▶ [TEXT SECTION]
Nanjing Education and Technology Channel () is a television channel in Jiangsu Province, China, owned by Nanjing Broadcast and Television Corporation. It broadcasts numerous programs including Classic Theater () which shows many hit TV series, and other programs like Rule of Law on the Spot and Dong Fang is on Line. These programs focus on hot social issues such as environment problems, education problems, labour problems, crime problems, poverty problems and so forth.

Current situation
On September 27, 2010, the channel has been given a brand-new revision, with host Dong Fa and anchorwoman Zhang Xu cooperating to host the new program - Hello Nanjing. It includes news, public opinion and supervision, and accepts content from citizen journalists.  According to the reporter of the channel, the revised channel features for its authoritative programmes of law and the humanistic programmes satisfying the audiences of the emotional appeals. It is one of the most competitive brands in media service.

▶ [DATASET SECTION]

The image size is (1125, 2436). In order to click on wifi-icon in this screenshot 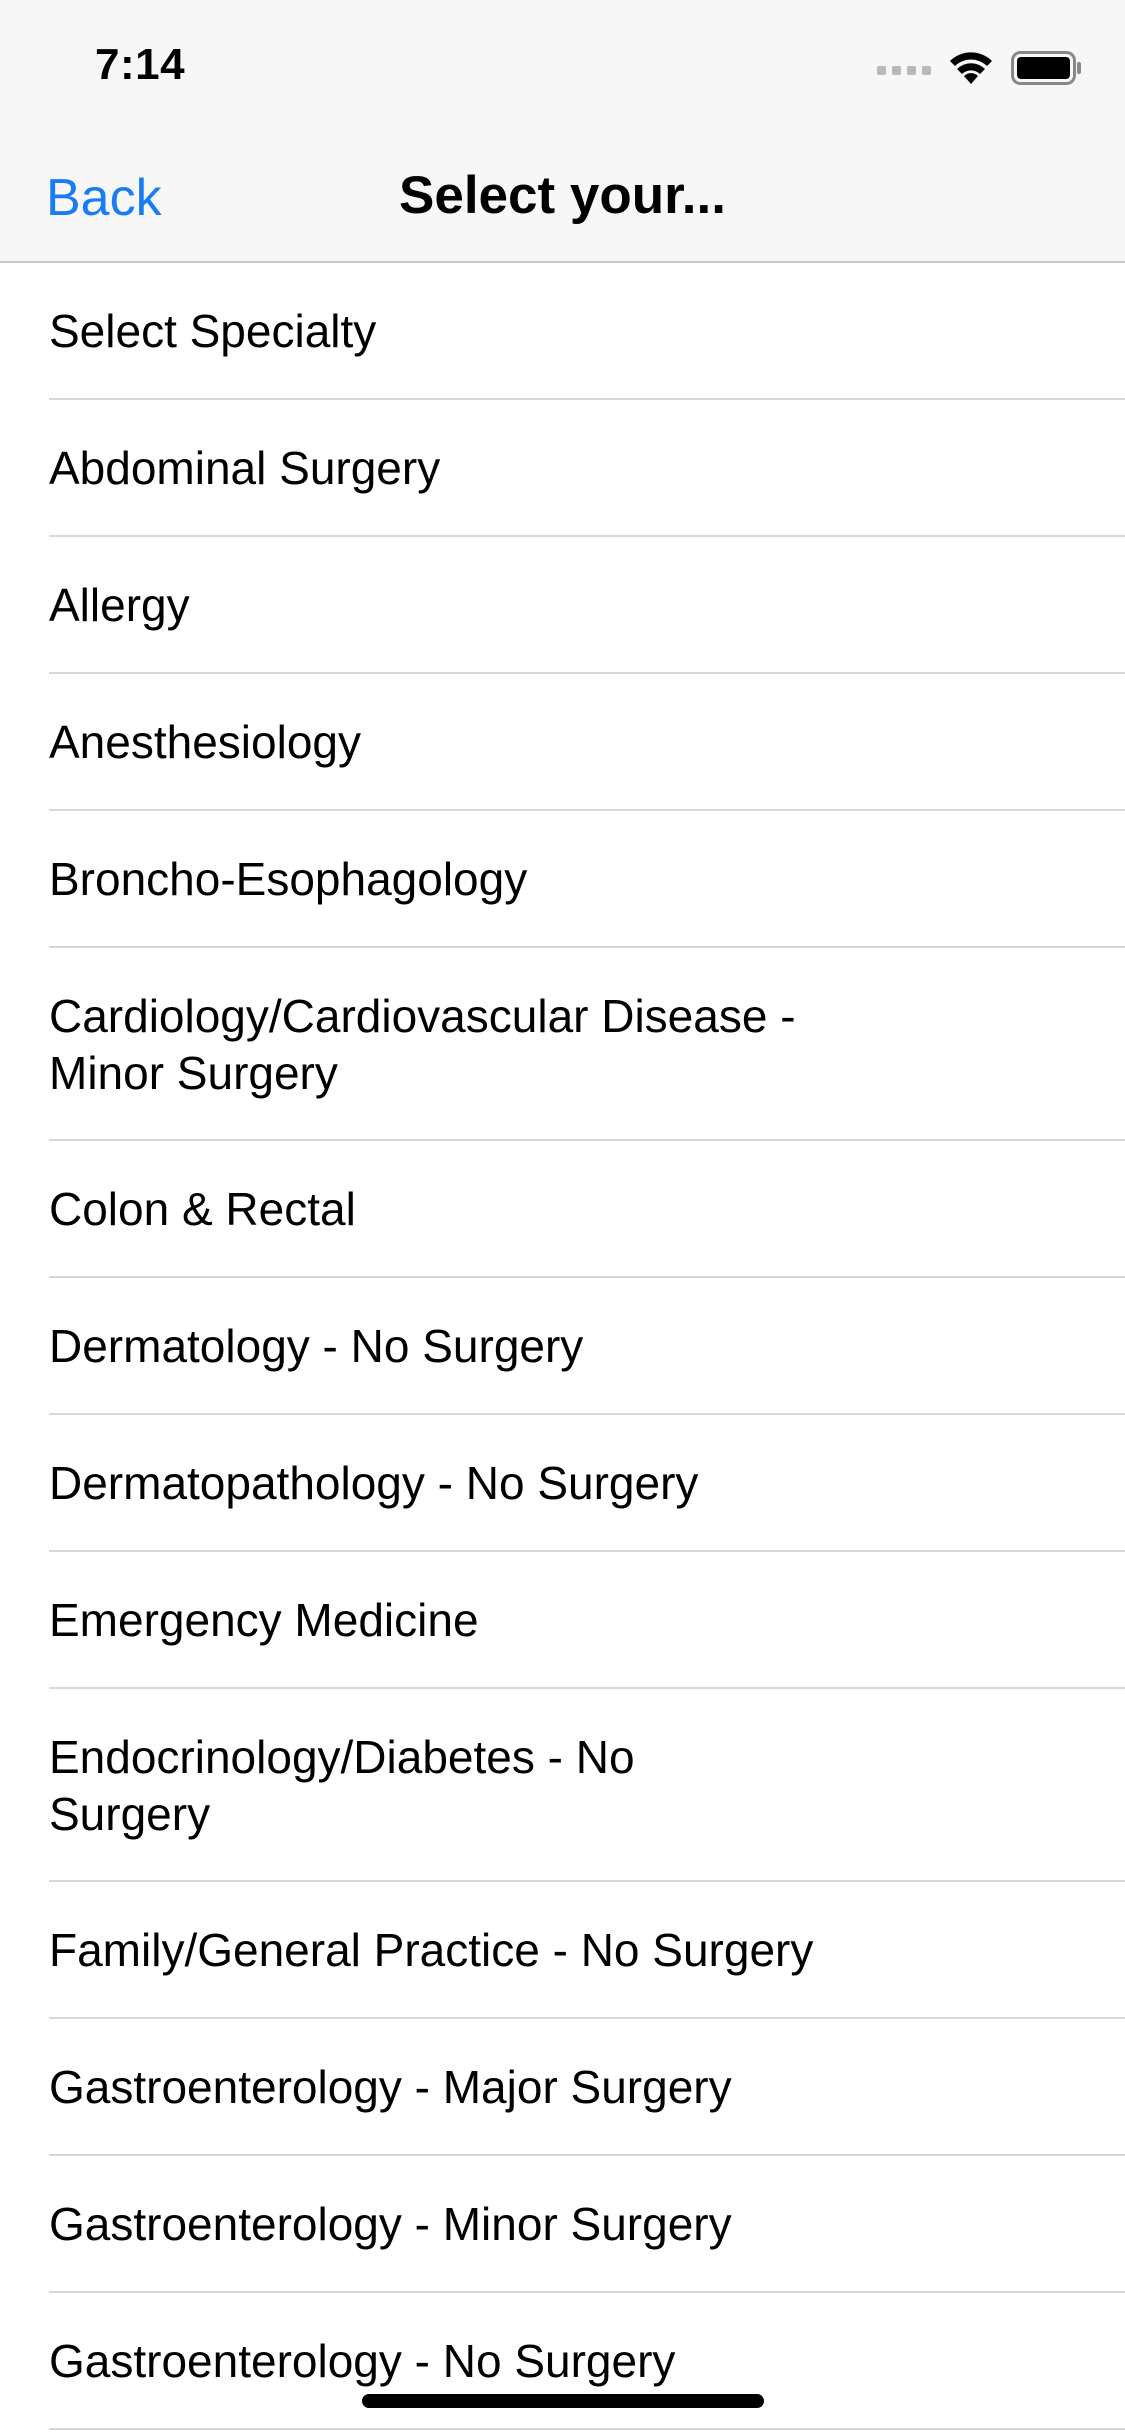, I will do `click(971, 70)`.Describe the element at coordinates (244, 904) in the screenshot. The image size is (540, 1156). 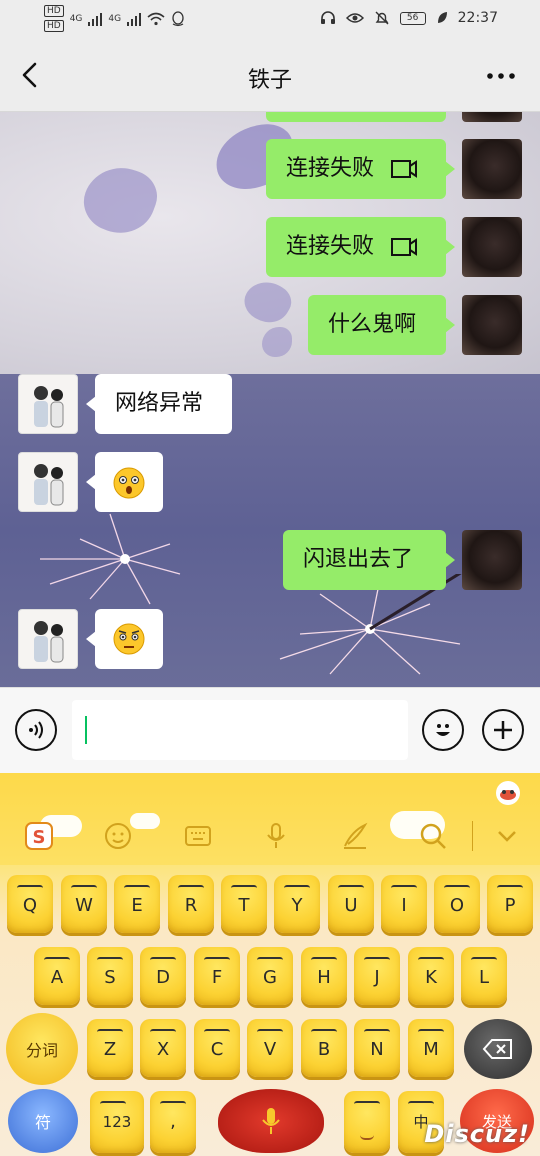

▶ [ASSIGNMENT A] In the Nanjing Education and Technology Channel text, which corporation owns the channel?
▶ [ASSIGNMENT B] Check these statements against the Nanjing Education and Technology Channel text: (i) The channel was revised on September 27, 2010. (ii) Hello Nanjing has only one host. (iii) Hello Nanjing takes content from citizen journalists. For each, give yes or no and quote the words that decide it.
▶ [ASSIGNMENT C] Carry the Nanjing Education and Technology Channel text forward from its final sentence.

▶ [WRITTEN RESPONSE A] Nanjing Broadcast and Television Corporation.

▶ [WRITTEN RESPONSE B]
(i) Yes: "On September 27, 2010, the channel has been given a brand-new revision"
(ii) No: "with host Dong Fa and anchorwoman Zhang Xu cooperating to host the new program - Hello Nanjing"
(iii) Yes: "accepts content from citizen journalists"

▶ [WRITTEN RESPONSE C]
Programs

Rule of Law on the Spot
Every night:19:00 ~ 20:10
Host:Fang Fang
Rule of Law on the Spot is a news program, and it has received numerous national awards for its high-quality news and programmes. In 2003 it had the honour to win the annual China News Award. Over the years, It has kept high ratings of its time in Nanjing area. It provides the audience with fresh news and information about the law. The new program continues to play characteristic of the rule of law, and pays attention to people's livelihood. The goal of the program is to focus more on justice line, and cooperate with police, procuratorate, court, judicial administration, traffic administration more closely, to show more real-world examples and provide more legal aid.

Dong Fang is on line
Monday to Thursday: 20:00 ~ 21:00
Host:Dong Fang
An emotional TV talk-show, it mainly records people's ordinary life, focusing on their joy, anger, grief, joy from a plain view and caring eye, showing the fate, emotion of figures in modern social context. The program lets every audience look for and find his (her) story, comprehending life and absorbing the essence of life and mental health. More attention is paid to social assistance and humanistic care.  The program takes The Presenters Center System, it has larger efforts to reform and innovation in program production and operation mechanism.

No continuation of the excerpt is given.